Rounds previously stated his intent to show that Clark “played the race card,” to deflect Hedlund from pursuing him as a suspect, and that Hedlund “fell for it.”

Clark, who was convicted of robbing the Fort Dodge Applebee’s with a handgun in September 2018, previously took the witness stand briefly, where he disclosed to Rounds what topics he would be willing to discuss. He said he would be willing to discuss his views about racial inequality and how he feels he’s treated as a black man.

The agreement reached between the state and defense on how to move forward also stipulates that any “plea the fifth” assertion Clark makes to avoid incriminating himself would be considered a blanket assertion, and that transcripts and recordings of conversations with law enforcement would be used.

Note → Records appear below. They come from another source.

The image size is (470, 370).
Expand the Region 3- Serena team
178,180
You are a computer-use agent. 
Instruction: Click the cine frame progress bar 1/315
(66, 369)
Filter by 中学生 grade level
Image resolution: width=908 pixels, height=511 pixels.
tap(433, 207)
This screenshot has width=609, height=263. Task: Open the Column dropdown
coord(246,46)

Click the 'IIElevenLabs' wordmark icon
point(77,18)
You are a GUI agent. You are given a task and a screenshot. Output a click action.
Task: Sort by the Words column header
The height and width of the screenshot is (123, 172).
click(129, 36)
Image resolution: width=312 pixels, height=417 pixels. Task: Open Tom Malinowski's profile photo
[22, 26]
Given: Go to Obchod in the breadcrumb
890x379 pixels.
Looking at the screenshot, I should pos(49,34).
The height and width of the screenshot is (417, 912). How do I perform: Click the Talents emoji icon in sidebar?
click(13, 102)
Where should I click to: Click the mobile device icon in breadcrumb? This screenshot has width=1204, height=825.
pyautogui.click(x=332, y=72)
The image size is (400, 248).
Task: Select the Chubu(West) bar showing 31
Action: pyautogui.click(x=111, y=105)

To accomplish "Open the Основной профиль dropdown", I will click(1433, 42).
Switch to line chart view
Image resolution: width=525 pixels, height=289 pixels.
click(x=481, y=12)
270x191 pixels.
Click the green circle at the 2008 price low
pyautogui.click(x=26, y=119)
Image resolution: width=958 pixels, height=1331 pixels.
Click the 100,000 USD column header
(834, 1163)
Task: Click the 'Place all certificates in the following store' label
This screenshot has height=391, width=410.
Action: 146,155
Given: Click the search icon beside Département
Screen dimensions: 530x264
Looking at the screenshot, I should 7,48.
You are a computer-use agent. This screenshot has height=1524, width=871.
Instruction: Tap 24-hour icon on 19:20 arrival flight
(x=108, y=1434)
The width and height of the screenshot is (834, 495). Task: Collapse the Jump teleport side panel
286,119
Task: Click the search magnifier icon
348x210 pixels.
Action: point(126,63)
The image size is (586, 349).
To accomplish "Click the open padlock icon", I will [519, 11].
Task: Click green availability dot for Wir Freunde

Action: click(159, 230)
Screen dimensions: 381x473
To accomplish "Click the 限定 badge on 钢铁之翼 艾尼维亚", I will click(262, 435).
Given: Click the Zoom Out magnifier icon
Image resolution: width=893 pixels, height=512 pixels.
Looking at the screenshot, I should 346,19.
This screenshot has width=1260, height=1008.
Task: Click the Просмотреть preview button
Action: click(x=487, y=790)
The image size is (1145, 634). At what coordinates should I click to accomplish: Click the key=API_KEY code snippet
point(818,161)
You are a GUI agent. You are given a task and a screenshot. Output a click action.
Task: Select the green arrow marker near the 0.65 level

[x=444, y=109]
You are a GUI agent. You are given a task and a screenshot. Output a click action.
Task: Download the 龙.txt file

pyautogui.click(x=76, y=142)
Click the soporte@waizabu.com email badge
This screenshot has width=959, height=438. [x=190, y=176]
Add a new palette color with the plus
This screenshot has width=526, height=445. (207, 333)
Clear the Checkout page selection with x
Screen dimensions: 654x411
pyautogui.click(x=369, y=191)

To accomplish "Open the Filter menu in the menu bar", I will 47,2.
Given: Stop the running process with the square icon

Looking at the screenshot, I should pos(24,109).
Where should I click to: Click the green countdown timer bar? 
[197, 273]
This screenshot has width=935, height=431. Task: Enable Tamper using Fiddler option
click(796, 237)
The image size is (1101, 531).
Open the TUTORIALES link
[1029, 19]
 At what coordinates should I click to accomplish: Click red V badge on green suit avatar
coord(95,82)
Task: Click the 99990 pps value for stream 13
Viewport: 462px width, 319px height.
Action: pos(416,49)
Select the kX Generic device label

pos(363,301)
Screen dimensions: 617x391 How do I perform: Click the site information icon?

Clark may testify today.

The rest of Rounds’ cross-examination of Hedlund focused on his style, which has previously been described as “tenacious” by both the attorney and the detective.

Questions highlighted his tendency to make threats with certain interview subjects, including criminal charges, and belittle some with comments less than kind.

Hedlund seemed to acquiesce to more of Rounds’s quoted statements on the second day of cross-examination, as he did not require the defense attorney to “refresh his recollection” nearly as often by playing audio tapes of his quotes.

Rounds also underscored some of Hedlund’s quotes as mean and unnecessary in an attempt to paint him in a different light than the state’s direct examination.

“I talked to Tanner yesterday for six hours and my IQ dropped 50 points,” he said in one interview.

Rounds also unveiled previously-redacted recordings of Hedlund executing a search warrant at Tanner King’s apartment after referring back to one of his first questions to Hedlund on Tuesday: “You think this is a game, don’t you?”

In the recording, after Hedlund finds bullets in King’s garbage can, he is heard giving high fives to the other officers.

Rounds also attempted to sow seeds of doubt through questioning that Hedlund had not completed a “fair and thorough” investigation, ignoring leads from others close to the Rhodes brothers who said that there was “bad blood” between Marion Rhodes and Johnny Young, of Kansas City. Rounds continues to assert that Clark carried out hits on the orders of Young.

Hedlund conceded that although the bullet casings at the crime scene matched the brand and caliber of the ones in King’s apartment, King’s DNA was not on them.

He also noted that he believed that King didn’t know he was going to shoot the victims before he did it.

Barring any other issues, Hedlund may finally be able to step down from the witness stand this morning after attorneys finish re-crossing and re-examining him.